Brief :: Lines with "panel": copy each one from the listing below.

Records shown ::

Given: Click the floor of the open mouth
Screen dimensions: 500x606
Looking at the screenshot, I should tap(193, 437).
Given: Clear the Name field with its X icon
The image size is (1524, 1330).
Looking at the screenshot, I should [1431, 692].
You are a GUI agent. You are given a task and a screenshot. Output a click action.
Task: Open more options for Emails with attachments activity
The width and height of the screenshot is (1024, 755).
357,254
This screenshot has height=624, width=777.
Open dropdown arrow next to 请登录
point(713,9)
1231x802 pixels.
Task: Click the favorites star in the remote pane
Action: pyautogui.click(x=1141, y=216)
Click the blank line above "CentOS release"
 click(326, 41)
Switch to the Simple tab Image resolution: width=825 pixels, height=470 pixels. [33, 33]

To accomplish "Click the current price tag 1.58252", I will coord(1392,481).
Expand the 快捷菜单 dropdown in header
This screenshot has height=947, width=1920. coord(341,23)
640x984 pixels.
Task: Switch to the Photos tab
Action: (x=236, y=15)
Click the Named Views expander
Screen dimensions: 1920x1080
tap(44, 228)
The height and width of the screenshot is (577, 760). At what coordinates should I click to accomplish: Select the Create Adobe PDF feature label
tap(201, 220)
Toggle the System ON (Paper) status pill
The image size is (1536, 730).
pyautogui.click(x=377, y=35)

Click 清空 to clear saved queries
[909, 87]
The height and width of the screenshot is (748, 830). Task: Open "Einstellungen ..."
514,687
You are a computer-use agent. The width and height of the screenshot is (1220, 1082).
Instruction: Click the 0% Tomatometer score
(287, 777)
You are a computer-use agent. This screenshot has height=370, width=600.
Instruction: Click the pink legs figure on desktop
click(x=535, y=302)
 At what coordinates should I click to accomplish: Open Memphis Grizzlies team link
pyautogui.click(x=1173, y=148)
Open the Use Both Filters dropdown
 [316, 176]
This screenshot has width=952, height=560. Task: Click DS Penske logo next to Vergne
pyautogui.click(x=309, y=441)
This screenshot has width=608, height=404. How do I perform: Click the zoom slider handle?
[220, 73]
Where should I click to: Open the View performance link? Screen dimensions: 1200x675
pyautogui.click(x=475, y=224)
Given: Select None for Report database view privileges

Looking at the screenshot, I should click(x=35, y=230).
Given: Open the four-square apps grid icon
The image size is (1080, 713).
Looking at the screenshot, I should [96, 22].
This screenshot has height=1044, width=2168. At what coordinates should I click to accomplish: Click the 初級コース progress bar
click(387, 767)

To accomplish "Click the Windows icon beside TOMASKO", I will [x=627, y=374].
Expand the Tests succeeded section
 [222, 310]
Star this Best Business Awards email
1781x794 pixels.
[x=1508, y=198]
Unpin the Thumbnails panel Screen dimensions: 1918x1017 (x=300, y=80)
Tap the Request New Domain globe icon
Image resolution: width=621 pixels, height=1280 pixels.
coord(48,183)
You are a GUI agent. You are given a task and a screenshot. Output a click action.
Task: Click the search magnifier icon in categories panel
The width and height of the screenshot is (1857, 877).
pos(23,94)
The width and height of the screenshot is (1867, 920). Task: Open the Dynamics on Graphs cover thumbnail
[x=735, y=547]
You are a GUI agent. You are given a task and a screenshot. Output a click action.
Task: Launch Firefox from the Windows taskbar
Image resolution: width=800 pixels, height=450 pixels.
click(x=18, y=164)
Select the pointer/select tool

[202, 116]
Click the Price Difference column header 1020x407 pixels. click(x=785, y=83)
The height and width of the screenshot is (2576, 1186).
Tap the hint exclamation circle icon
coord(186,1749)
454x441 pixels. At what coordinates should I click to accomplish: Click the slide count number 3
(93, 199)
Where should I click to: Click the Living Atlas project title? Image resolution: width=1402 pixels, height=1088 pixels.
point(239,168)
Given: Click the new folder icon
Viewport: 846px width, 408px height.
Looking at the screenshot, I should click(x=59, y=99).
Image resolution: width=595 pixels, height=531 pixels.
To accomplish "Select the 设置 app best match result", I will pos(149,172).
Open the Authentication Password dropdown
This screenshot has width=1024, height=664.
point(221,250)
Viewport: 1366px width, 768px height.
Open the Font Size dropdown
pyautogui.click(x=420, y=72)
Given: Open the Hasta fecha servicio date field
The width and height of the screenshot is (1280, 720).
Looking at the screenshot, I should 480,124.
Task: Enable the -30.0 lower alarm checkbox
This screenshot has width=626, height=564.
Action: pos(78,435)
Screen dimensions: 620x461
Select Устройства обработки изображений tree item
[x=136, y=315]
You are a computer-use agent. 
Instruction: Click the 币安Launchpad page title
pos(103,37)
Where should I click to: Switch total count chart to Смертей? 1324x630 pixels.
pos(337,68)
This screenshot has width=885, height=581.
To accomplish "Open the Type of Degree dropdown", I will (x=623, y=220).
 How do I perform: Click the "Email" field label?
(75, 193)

Exercise result ::
Unpin the Thumbnails panel Screen dimensions: 1918x1017 (x=300, y=80)
Task: Click the search magnifier icon in categories panel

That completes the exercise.